The Daily Telegraph reports today that HMRC currently has 20,000 Tax Tribunal cases on its books, and that internal estimates are that it will take 38 years (yes you read that correctly) to clear the backlog. Justice delayed is justice denied?
Among the reasons cited are savage cuts in HMRC staff numbers, low staff morale (one suspects these two reasons are not entirely unconnected) and senior personnel close to retirement. In this context it becomes much easier to understand why Dave Hartnett controversially sought to negotiate settlements of large cases with various high profile taxpayers, as HMRC will clearly have to do that if the Tribunal case backlog is to be brought down to a manageable level.
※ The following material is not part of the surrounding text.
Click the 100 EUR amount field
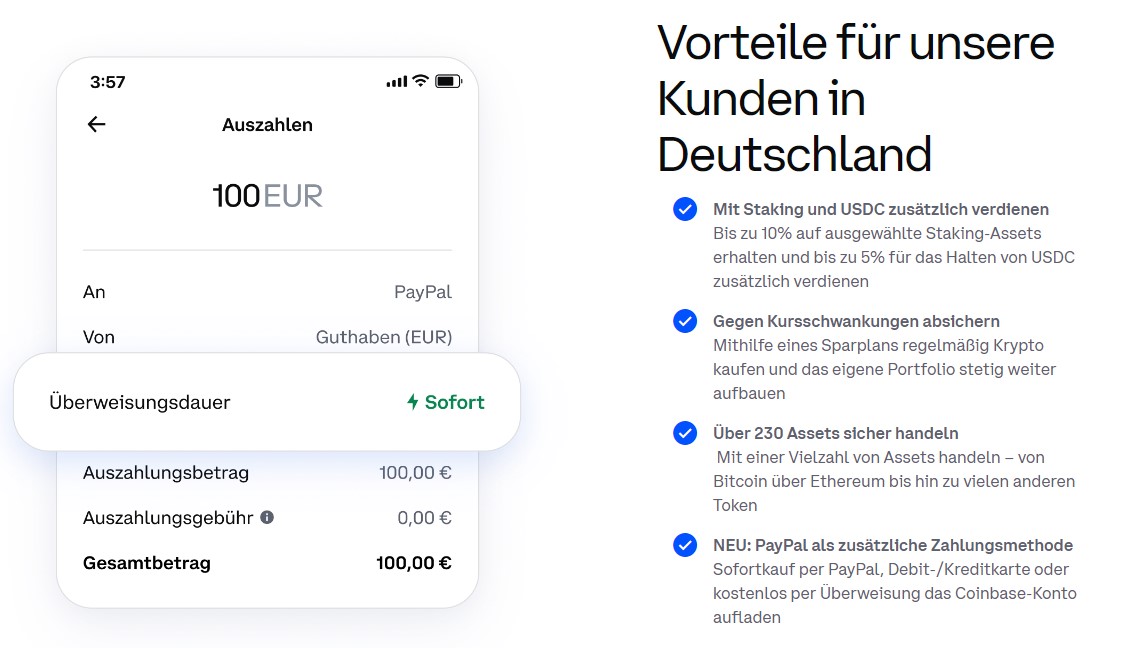1127x648 pixels. [267, 195]
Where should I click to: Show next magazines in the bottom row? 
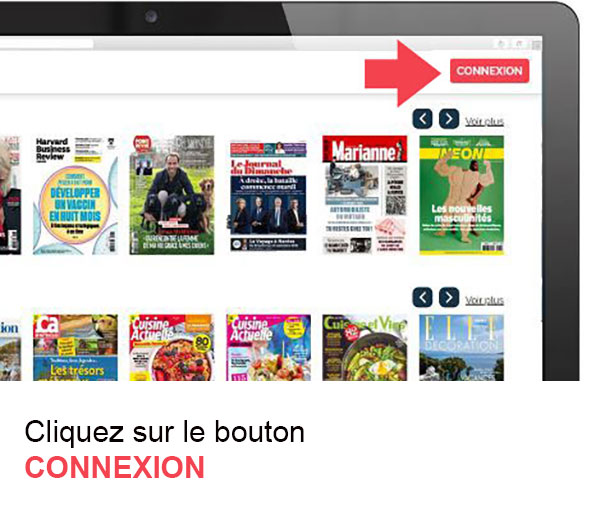coord(449,297)
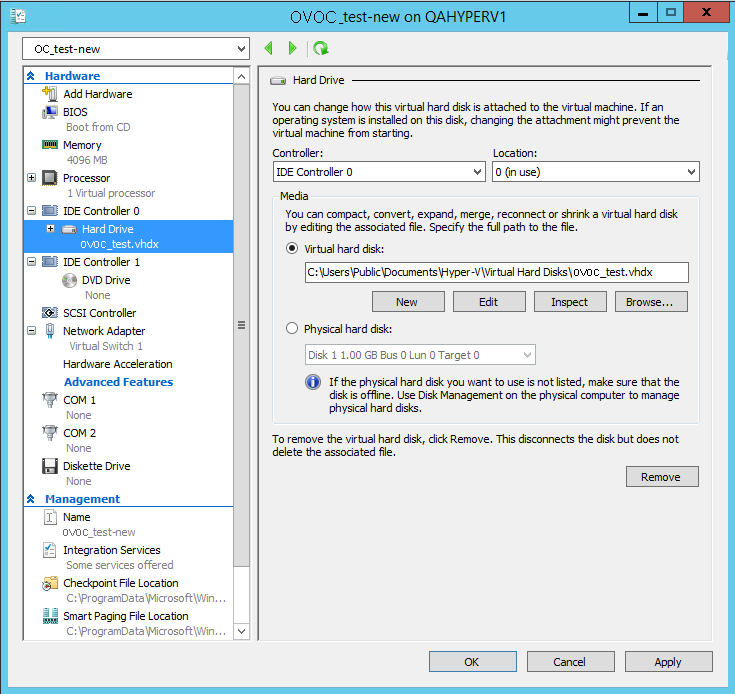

Five big issues arise from this. Firstly, how does the government expect HMRC to deliver the tax revenue required to finance theUK’s public spending if it reduces staffing levels so far that the department cannot do its job? It seems to me to be basic business sense that you do not drastically cut the department responsible for bringing in the vast majority of the revenue. Is it on the government’s agenda to so hamstring HMRC that it can make a case for privatisation? If it is, that will be a dark day indeed for the taxpayers and tax agents of this country, and the end of a long and honourable tradition of high quality and impartial administration of the tax system.
Secondly, how many taxpayers are going to get away with paying less tax than they rightly should because HMRC is desperate to cut deals to reduce the Tribunal backlog? On the basis that we have to give our clients best advice, should we be advising them to hold out even in the most hopeless of circumstances, in the hope that HMRC will offer a settlement to get them out of their hair?
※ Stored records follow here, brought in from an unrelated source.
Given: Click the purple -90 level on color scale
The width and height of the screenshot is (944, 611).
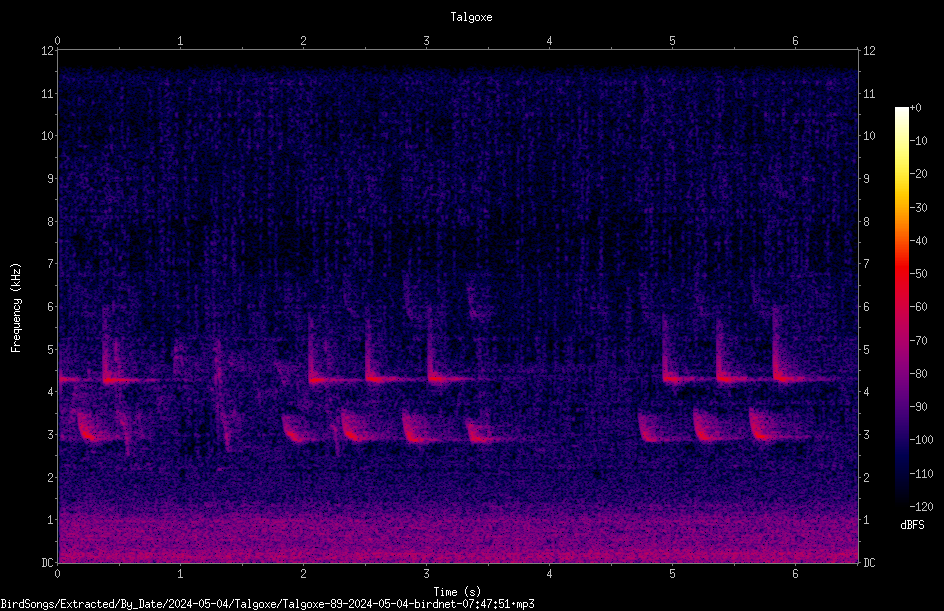Looking at the screenshot, I should [x=901, y=406].
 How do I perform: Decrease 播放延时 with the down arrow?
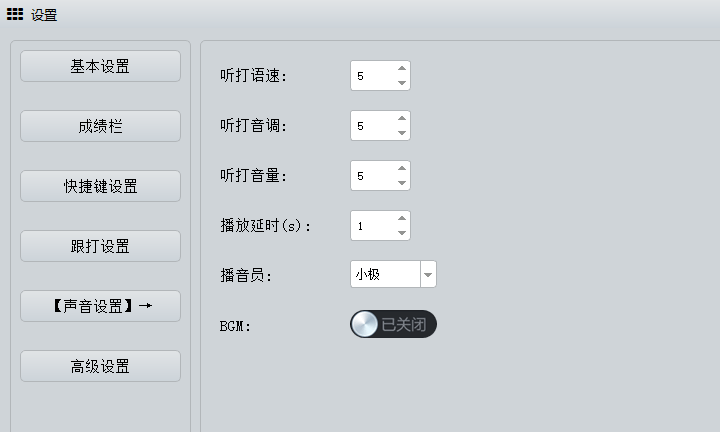click(401, 233)
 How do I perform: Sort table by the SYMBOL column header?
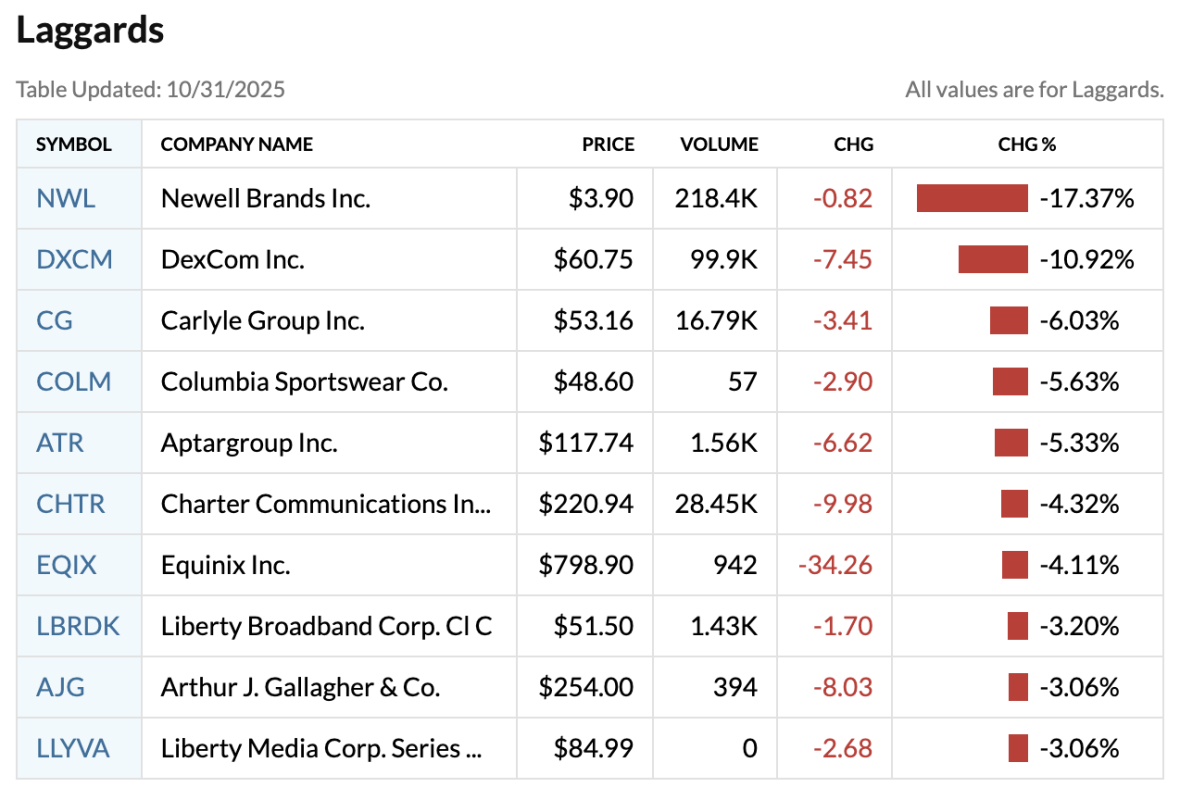[x=74, y=144]
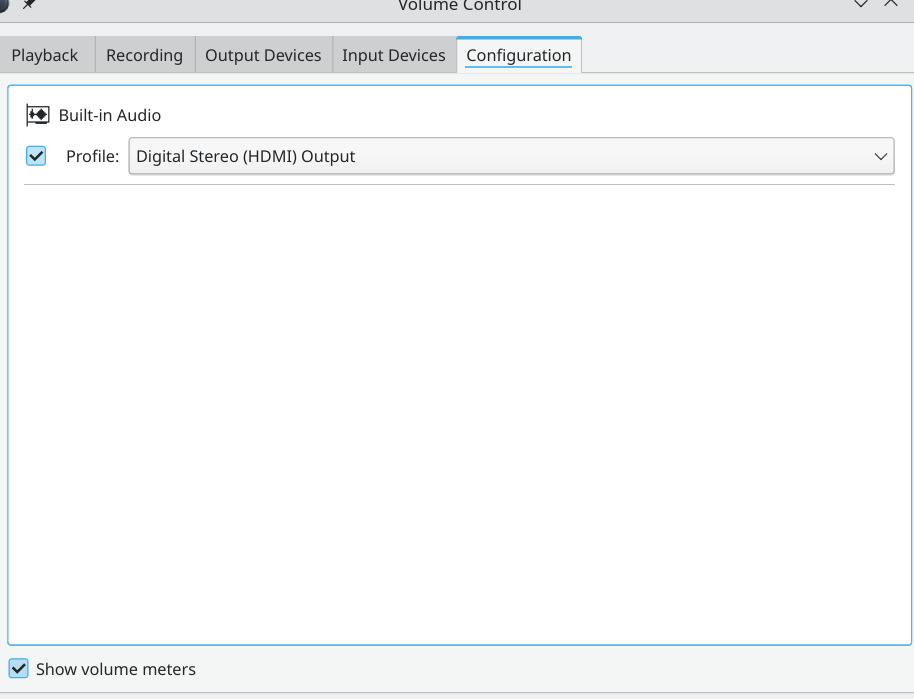Click the Built-in Audio sound card icon
This screenshot has height=699, width=914.
[x=37, y=115]
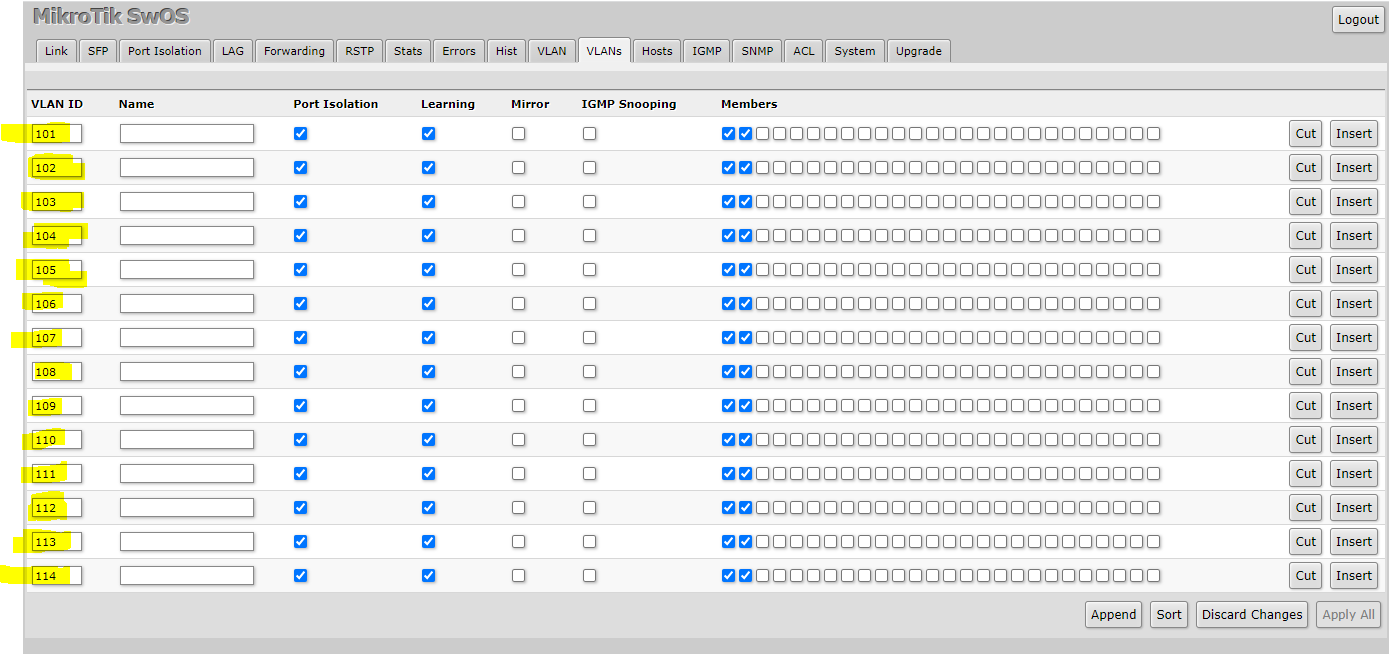Cut the VLAN 114 row
Screen dimensions: 1389x654
coord(1305,576)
Thirdly, with all of the current focus on tax avoidance and the advent of the General Anti-Abuse Rule, is HMRC properly resourced in the short term to block abusive tax avoidance schemes on a timely basis, and in the longer term to properly apply the GAAR to all of the schemes to which it is relevant? It seems likely that, at least in its early days, the GAAR will give rise to a rash of Tribunal claims as tax advisers seek to test the boundaries of the new regime. Is it going to be possible to have those claims heard in any sensible timeframe?
Fourthly, as mentioned above, it has been said that justice delayed is justice denied. The potential time lag for Tribunal cases being heard is terrifyingly long, with the potential for most of the parties concerned to be dead by the time the case comes before the Tribunal. This is horribly reminiscen6t of the endless case of Jarndyce v Jarndyce in the Pickwick Papers, but that was Dickens being satirical and this is horribly real.
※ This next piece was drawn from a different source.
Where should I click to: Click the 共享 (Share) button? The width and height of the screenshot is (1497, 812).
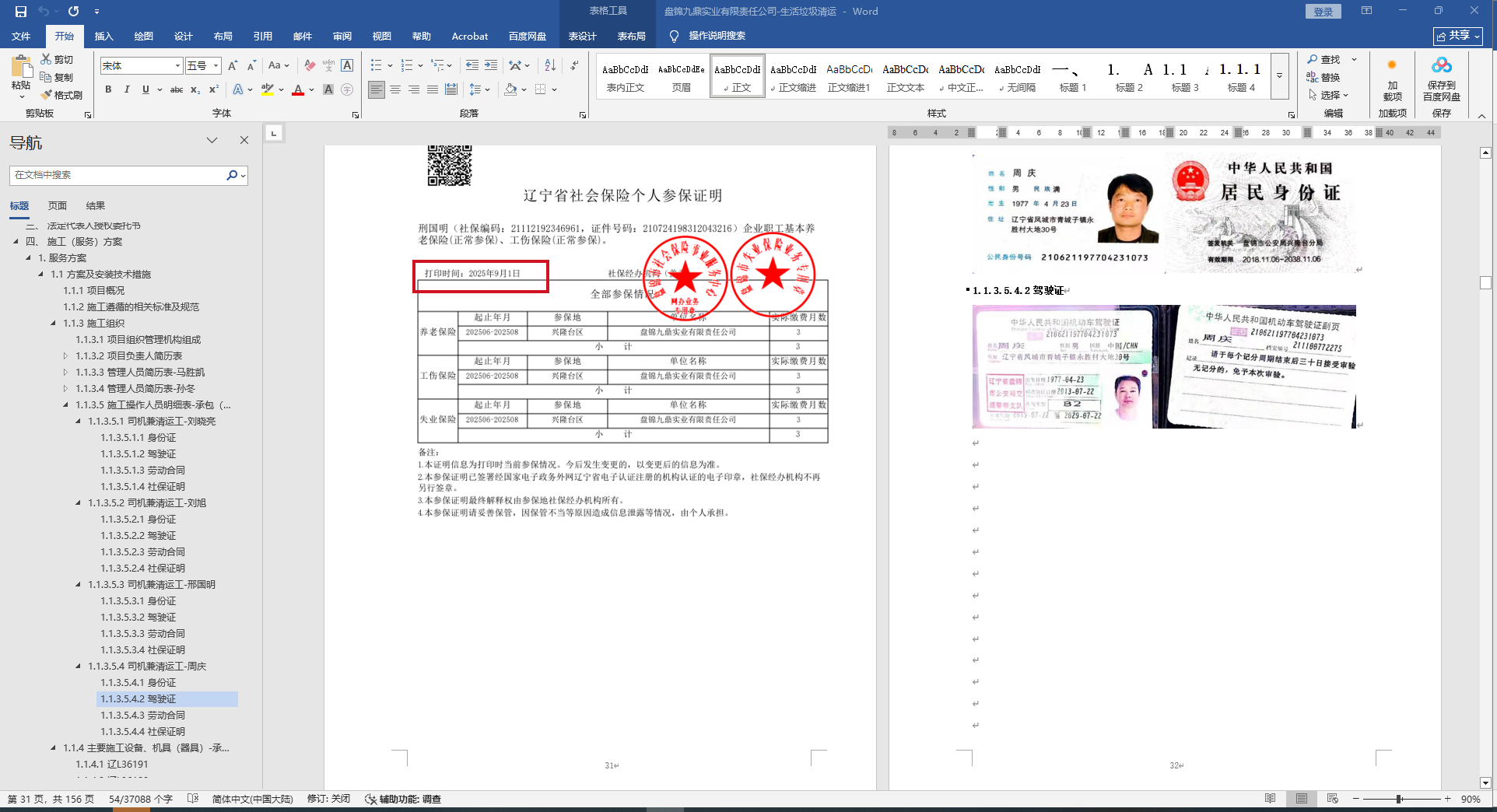tap(1457, 36)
Finally, where does this leave HMRC in its fight against the greater evil in the tax system, tax evasion? Whatever you think of the perpetrators of and participants in artificial tax avoidance schemes, they are at least operating within the letter if not the spirit of the law. What about hunting down those who simply choose to pot out of the tax system altogether and bringing them to justice? Does HMRC have any chance of long-term success in that endeavour in its current state?
Quite why the Government thinks that HMRC can continually do more with less in the face of all the mounting evidence completely defeats me. At the Chartered Institute of Taxation Residential Conference in September 2011, Sue Walton, the Director of HMRC Central Policy, stood before an audience of Chartered Taxation Practitioners and with a straight face presented the attached ‘virtuous triangle’ as the objectives of HMRC in the context of the government spending review. Anyone who thinks that HMRC is delivering this triangle, or is in any kind of state to deliver it in future, is either a fool or a charlatan.
Maximise Revenue Flows
Improve the Customer Create Sustainable
Experience Cost Reductions
Maximise revenue flows? What happened to ‘collect the right amount of tax’?
It is to my mind the biggest indictment of this government and its predecessor, which started the process, that it has overseen, nay encouraged and connived at, the bringing to its knees of a great civil service organisation, with a proud history of even-handedness, tax expertise and honesty. Given the importance of that organisation in providing the funds to oil the wheels of government, what on earth are Ministers thinking about in allowing HMRC to deteriorate to its current sorry state? At the very time that the legislative framework is at long last coming into place to stop abusive tax avoidance, the government is busy dismantling the only organisation in a position to make sure the legislation is enforced. You really could not make it up!